State the number of lines in the following data that contain the string "електроника", and nothing else.
=======
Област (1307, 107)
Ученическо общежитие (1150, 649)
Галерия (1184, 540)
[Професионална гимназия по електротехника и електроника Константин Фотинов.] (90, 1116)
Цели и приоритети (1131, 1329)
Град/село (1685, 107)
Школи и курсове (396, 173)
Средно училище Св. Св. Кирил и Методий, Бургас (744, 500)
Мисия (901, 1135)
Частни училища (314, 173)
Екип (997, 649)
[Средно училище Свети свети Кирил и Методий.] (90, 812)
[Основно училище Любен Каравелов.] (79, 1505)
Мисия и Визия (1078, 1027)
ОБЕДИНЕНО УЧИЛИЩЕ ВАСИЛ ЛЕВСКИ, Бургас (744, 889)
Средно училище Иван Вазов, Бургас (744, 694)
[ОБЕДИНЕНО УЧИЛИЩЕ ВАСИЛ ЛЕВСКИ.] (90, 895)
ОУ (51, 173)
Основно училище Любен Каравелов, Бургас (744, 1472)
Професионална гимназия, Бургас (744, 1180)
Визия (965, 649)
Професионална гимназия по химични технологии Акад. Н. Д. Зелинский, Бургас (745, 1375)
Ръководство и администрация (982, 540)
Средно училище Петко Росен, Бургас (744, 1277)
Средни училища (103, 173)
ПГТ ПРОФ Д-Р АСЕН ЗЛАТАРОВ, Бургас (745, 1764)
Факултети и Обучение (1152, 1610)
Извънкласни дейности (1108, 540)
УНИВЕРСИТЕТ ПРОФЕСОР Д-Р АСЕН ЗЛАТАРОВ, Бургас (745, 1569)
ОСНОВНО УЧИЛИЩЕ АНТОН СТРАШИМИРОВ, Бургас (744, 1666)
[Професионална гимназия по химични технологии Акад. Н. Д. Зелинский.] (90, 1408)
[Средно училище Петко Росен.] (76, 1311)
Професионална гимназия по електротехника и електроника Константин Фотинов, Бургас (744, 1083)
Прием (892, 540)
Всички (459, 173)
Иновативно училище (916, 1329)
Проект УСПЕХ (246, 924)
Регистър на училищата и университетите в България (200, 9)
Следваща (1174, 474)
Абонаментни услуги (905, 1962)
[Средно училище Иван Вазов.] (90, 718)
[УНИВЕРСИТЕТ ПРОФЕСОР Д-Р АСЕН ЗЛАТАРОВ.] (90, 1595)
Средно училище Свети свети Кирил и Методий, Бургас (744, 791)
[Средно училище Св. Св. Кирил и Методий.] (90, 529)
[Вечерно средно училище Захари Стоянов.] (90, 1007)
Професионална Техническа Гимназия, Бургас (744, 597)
=======
**Written solution**
2